In this mural the background shows the Boston Customs House and Boston Harbor. This is one of the few illustrations of the Boston Massacre where the viewer can clearly see that the historic event took place at some point during winter because of the mounds of snow on the ground and the buildings. Similar to other art of the Massacre, there is a sharp distinction between the two parties involved. There is more space than usual separating the colonists and the British soldiers in this particular portrayal.
On the left, is an angry cluster of Patriots. The colonists can be identified by their apparel, which is very different compared to the famous “red coats” of the soldiers. Everyone in the mob has a stern expression on their face. Something to take notice of in this mural that is in contrast with other art depicting the Massacre, is the fact that all of the colonists are threatening in some way. Most are carrying clubs, and the rest have snowballs in their hands, ready to throw.

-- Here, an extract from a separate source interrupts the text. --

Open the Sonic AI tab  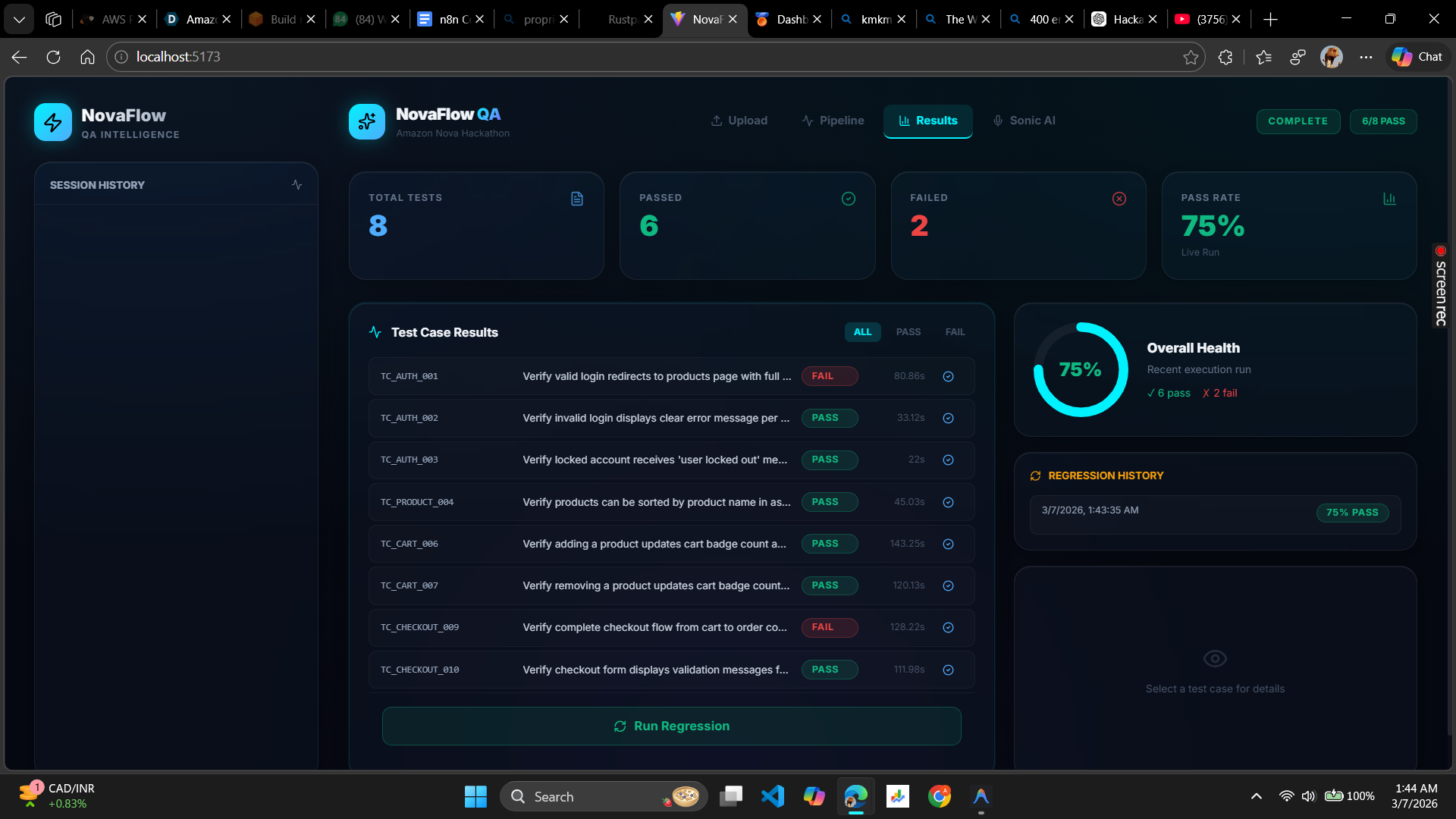tap(1024, 121)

On the other side, the British are standing in a very orderly line as very commonly shown. They are all wearing the same exact uniform, and they all have their muskets and bayonets up and ready to use. We assume that Captain Thomas Preston is represented in this work of art as well, by the man in the middle who has his hat on the ground and is not standing straight. However, he is not standing in the typical spot, giving orders to fire, behind the British soldiers. Something else to note in this mural is that the viewer cannot see the expressions of those in the British army because they are facing forward with their backs turned.